* Problem details
Print the data that follows exactly, leaving nothing out.

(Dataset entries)
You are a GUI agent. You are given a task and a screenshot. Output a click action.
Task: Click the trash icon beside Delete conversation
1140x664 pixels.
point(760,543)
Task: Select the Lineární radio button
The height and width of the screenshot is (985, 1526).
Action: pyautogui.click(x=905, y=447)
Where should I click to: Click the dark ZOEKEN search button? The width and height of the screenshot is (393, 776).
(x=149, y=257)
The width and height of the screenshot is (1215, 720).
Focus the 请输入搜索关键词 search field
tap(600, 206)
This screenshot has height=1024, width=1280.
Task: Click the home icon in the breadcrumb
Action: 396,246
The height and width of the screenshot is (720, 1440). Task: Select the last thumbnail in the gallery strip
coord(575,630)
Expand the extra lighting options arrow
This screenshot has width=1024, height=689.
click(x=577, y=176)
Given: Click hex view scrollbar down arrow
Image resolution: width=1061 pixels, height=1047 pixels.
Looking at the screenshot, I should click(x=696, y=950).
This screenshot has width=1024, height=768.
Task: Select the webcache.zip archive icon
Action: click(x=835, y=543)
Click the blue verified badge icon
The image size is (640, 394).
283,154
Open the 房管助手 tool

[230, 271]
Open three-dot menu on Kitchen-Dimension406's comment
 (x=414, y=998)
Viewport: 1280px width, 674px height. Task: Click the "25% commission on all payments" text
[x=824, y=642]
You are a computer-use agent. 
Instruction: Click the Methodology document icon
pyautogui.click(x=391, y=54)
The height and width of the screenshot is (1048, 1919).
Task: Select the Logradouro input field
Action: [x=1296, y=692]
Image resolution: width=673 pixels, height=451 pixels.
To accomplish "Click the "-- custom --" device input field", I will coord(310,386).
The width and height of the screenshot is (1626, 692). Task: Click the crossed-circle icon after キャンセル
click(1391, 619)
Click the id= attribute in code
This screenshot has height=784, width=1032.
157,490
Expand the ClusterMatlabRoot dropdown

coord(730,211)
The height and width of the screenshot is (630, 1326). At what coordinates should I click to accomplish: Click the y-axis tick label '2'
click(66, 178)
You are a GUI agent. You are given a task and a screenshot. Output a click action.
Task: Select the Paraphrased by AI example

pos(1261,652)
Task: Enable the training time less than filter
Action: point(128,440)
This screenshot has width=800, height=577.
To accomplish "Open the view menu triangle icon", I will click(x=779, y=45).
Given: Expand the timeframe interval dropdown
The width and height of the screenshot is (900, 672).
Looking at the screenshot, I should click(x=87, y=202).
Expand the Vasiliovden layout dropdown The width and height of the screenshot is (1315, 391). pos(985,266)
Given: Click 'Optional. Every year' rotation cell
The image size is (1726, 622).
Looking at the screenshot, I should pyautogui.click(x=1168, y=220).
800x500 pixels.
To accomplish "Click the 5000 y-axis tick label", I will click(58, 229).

* Task result
You are a GUI agent. You are given a task and a screenshot. Output a click action.
Task: Click the trash icon beside Delete conversation
1140x664 pixels.
point(760,543)
Task: Select the Lineární radio button
The height and width of the screenshot is (985, 1526).
Action: pyautogui.click(x=905, y=447)
Where should I click to: Click the dark ZOEKEN search button? The width and height of the screenshot is (393, 776).
(x=149, y=257)
The width and height of the screenshot is (1215, 720).
Focus the 请输入搜索关键词 search field
tap(600, 206)
This screenshot has height=1024, width=1280.
Task: Click the home icon in the breadcrumb
Action: 396,246
The height and width of the screenshot is (720, 1440). Task: Select the last thumbnail in the gallery strip
coord(575,630)
Expand the extra lighting options arrow
This screenshot has width=1024, height=689.
click(x=577, y=176)
Given: Click hex view scrollbar down arrow
Image resolution: width=1061 pixels, height=1047 pixels.
Looking at the screenshot, I should click(x=696, y=950).
This screenshot has width=1024, height=768.
Task: Select the webcache.zip archive icon
Action: click(x=835, y=543)
Click the blue verified badge icon
The image size is (640, 394).
283,154
Open the 房管助手 tool

[230, 271]
Open three-dot menu on Kitchen-Dimension406's comment
 (x=414, y=998)
Viewport: 1280px width, 674px height. Task: Click the "25% commission on all payments" text
[x=824, y=642]
You are a computer-use agent. 
Instruction: Click the Methodology document icon
pyautogui.click(x=391, y=54)
The height and width of the screenshot is (1048, 1919).
Task: Select the Logradouro input field
Action: [x=1296, y=692]
Image resolution: width=673 pixels, height=451 pixels.
To accomplish "Click the "-- custom --" device input field", I will coord(310,386).
The width and height of the screenshot is (1626, 692). Task: Click the crossed-circle icon after キャンセル
click(1391, 619)
Click the id= attribute in code
This screenshot has height=784, width=1032.
157,490
Expand the ClusterMatlabRoot dropdown

coord(730,211)
The height and width of the screenshot is (630, 1326). At what coordinates should I click to accomplish: Click the y-axis tick label '2'
click(66, 178)
You are a GUI agent. You are given a task and a screenshot. Output a click action.
Task: Select the Paraphrased by AI example

pos(1261,652)
Task: Enable the training time less than filter
Action: point(128,440)
This screenshot has width=800, height=577.
To accomplish "Open the view menu triangle icon", I will click(x=779, y=45).
Given: Expand the timeframe interval dropdown
The width and height of the screenshot is (900, 672).
Looking at the screenshot, I should click(x=87, y=202).
Expand the Vasiliovden layout dropdown The width and height of the screenshot is (1315, 391). pos(985,266)
Given: Click 'Optional. Every year' rotation cell
The image size is (1726, 622).
Looking at the screenshot, I should pyautogui.click(x=1168, y=220).
800x500 pixels.
To accomplish "Click the 5000 y-axis tick label", I will click(58, 229).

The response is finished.